▶ **Task instructions**:
• A. Do the following statements agree with the London skyline thread below? Answer yes or no for each, and quote the deciding words from the thread. (i) The opening post says the new buildings shown are already under construction. (ii) Laurence2011 expects 20 Fenchurch to be taller than the render shows. (iii) Kiboko says the leaning tower of Fenchurch Street will be the tallest building in London.
• B. Pick up the forum thread on London's 2014 skyline from where it stops, and add what comes next.

* Start Text passage *

# London Skyline 2014



## jamiefearon (Nov 25, 2011)

What do you think of the future London skyline ready in 2014? All the new buildings you can see are u/c so this is not speculative.


----------



## Laurence2011 (Mar 4, 2011)

it's looking good to me! Although I think Bishopsgate will be taller and 20 Fenchurch will be shorter than shown on this render. good times to come though!


----------



## Axelferis (Jan 18, 2008)

this talkie walkie cartoonesque aspect destroys the serious skyline


----------



## Kiboko (Nov 30, 2011)

I love the new skyline of the City, but the leaning tower of Fenchurch Street destroys the view on it. Although it is not the tallest building of London, it will be the new eyecatcher because of its location close to the Thames.


----------



## desertpunk (Oct 12, 2009)

http://www.constructionenquirer.com/2010/10/25/deal-to-build-350m-cheese-grater-imminent/


Very trendy and fashionable!

* End Text passage *
* Start Given information *

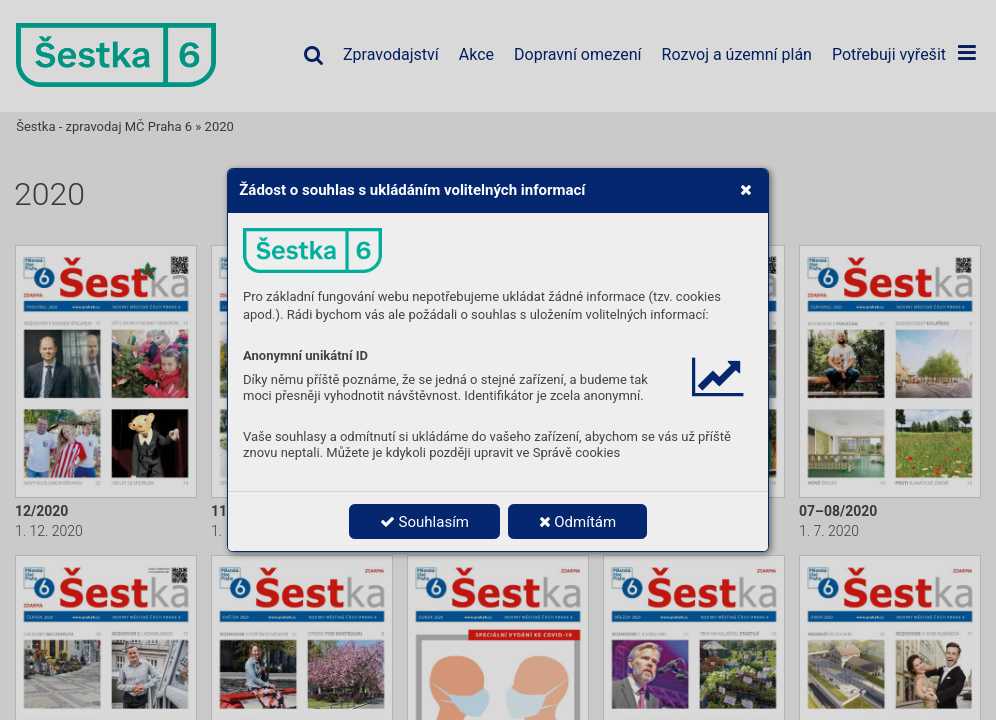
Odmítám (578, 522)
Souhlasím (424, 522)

* End Given information *

▶ **Outputs by task**:
• A.
(i) Yes: "All the new buildings you can see are u/c so this is not speculative."
(ii) No: "20 Fenchurch will be shorter than shown on this render."
(iii) No: "Although it is not the tallest building of London"

• B.
----------



## CantFindMe (Dec 26, 2011)

looks quite nice but still has quite a ways to go, even if those are all built.


----------



## Gherkin (May 30, 2005)

The two on the right (either side of the Shard) are not U/C. It's looking more and more unlikely they'll be built.


----------



## TheMoses (Aug 15, 2007)

The one to the left of the Shard has just had hoardings go up...


----------



## Gherkin (May 30, 2005)

Oh really? I thought it was still on hold. And the tower to the right of the Shard has had a slight redesign - it won't look like that


----------



## jamiefearon (Nov 25, 2011)

Gherkin said:


> Oh really? I thought it was still on hold. And the tower to the right of the Shard has had a slight redesign - it won't look like that


They have just started construction. In fact this image comes from their website. :banana:


----------



## RobertWalpole (Mar 16, 2010)

Tiny but nice.


----------



## hseugut (May 24, 2011)

some high quality building, a bit too scattered though.


----------



## Sarcasticity (May 21, 2005)

Still has a long way to go. By 2014, all other cities will have supertalls finished, but nonetheless, London's skyline looks better


----------



## SkyscraperSuperman (Nov 1, 2008)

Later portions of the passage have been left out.